## EXERCISE
Could you print the listing below word for word, leaving out the pictures?

## PROVIDED RECORDS
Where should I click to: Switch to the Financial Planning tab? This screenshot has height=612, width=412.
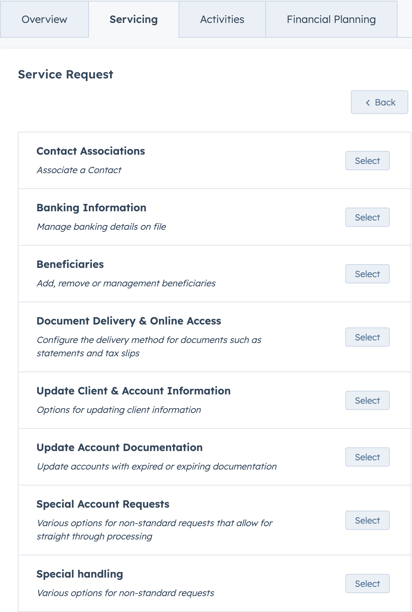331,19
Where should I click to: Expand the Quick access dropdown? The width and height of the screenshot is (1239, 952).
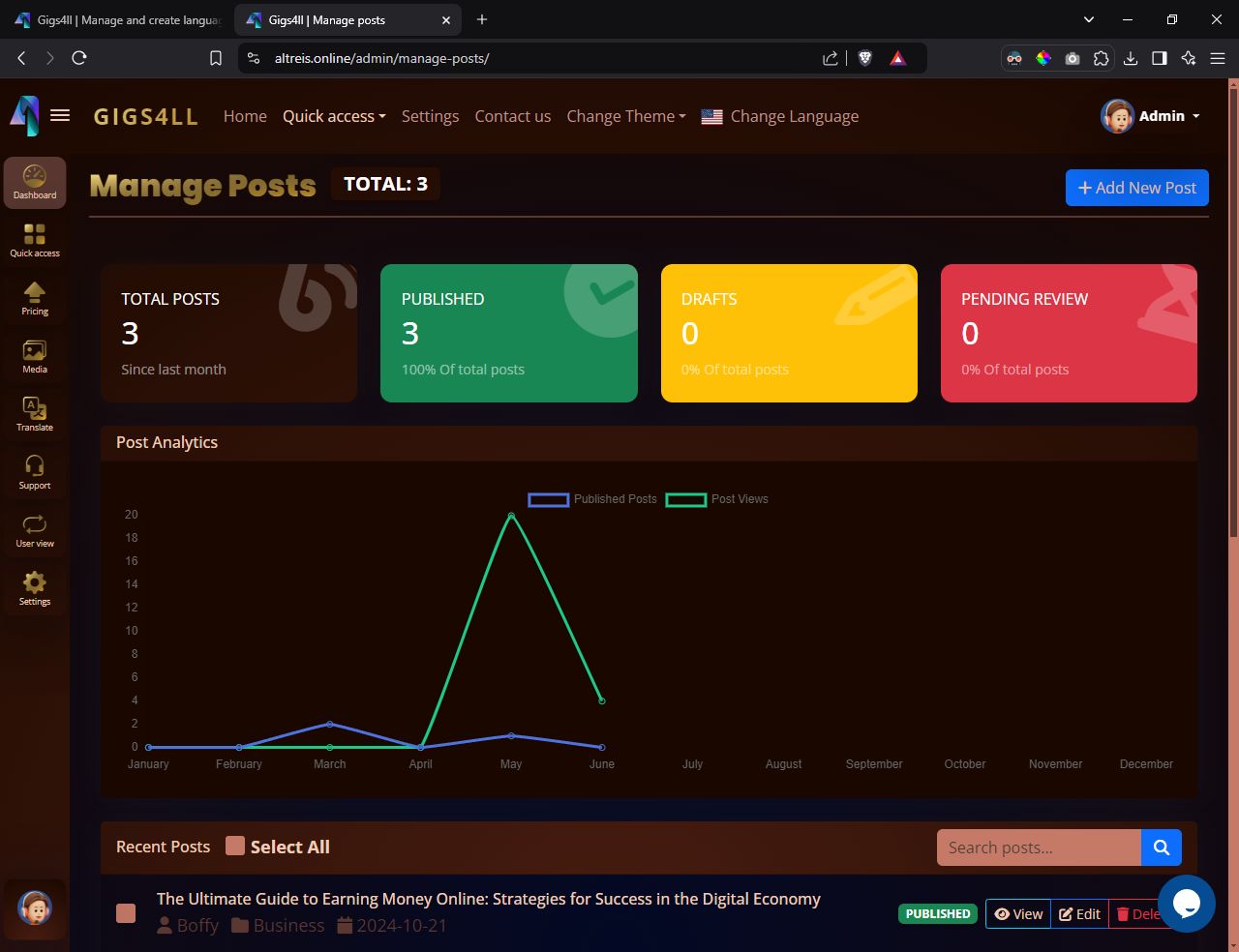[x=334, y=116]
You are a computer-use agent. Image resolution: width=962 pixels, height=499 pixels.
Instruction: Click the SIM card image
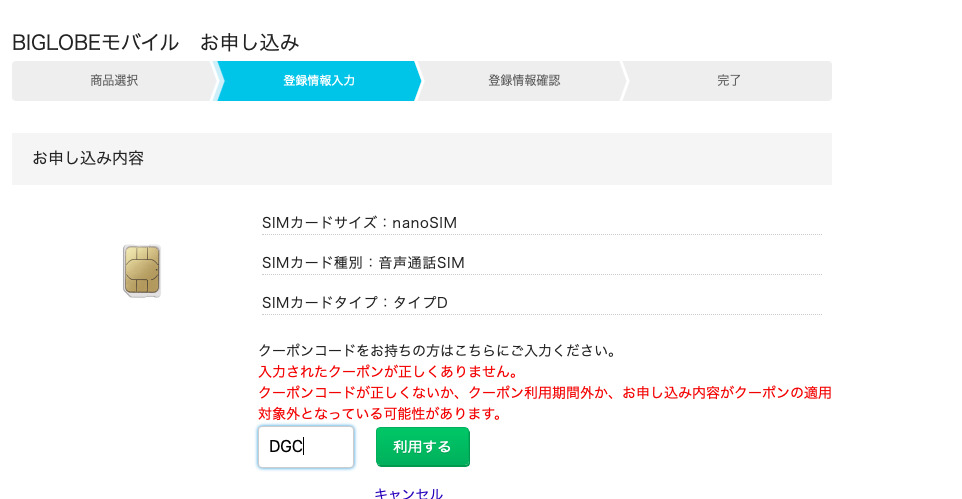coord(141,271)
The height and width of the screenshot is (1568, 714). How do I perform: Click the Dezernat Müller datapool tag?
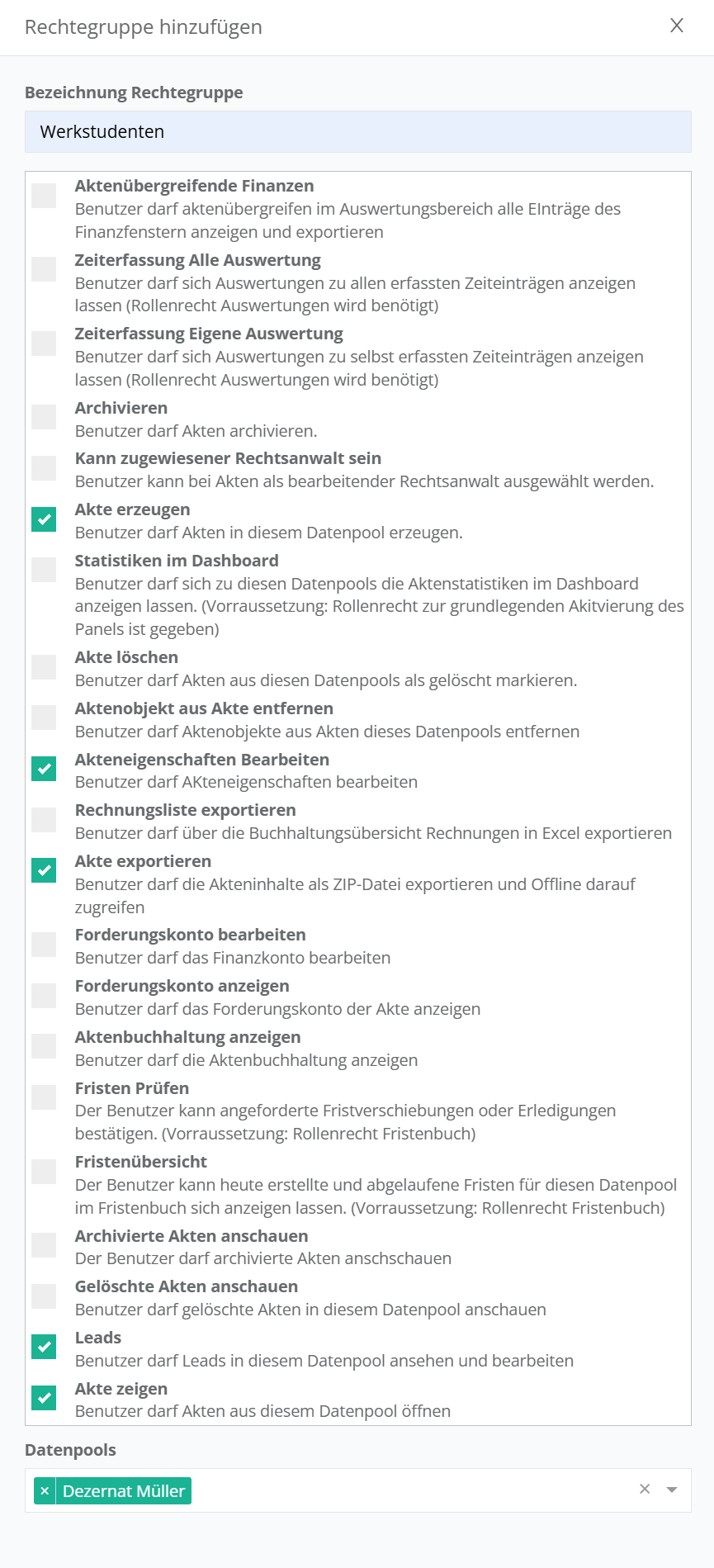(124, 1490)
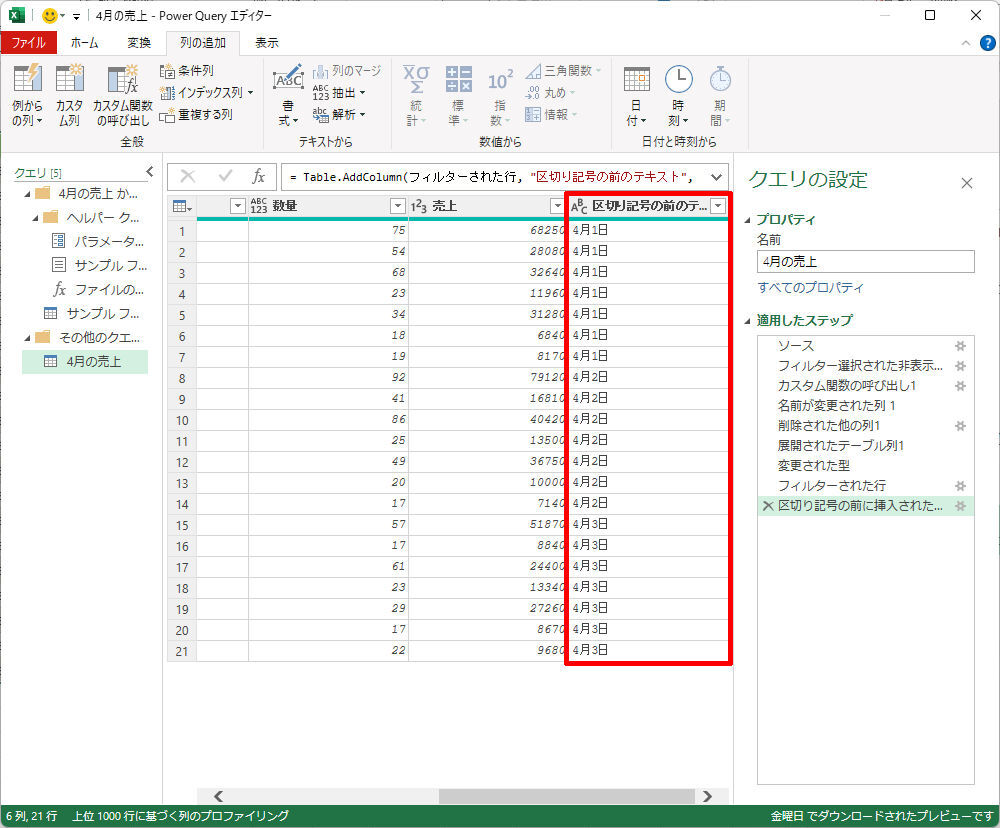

## EXPECTED ANSWER
Where should I click to: Switch to the Financial Planning tab? This screenshot has height=612, width=412.
331,19
Where should I click to: Expand the Quick access dropdown? The width and height of the screenshot is (1239, 952).
[x=334, y=116]
You are a computer-use agent. Image resolution: width=962 pixels, height=499 pixels.
Instruction: Click the SIM card image
coord(141,271)
The height and width of the screenshot is (1568, 714). How do I perform: Click the Dezernat Müller datapool tag?
(124, 1490)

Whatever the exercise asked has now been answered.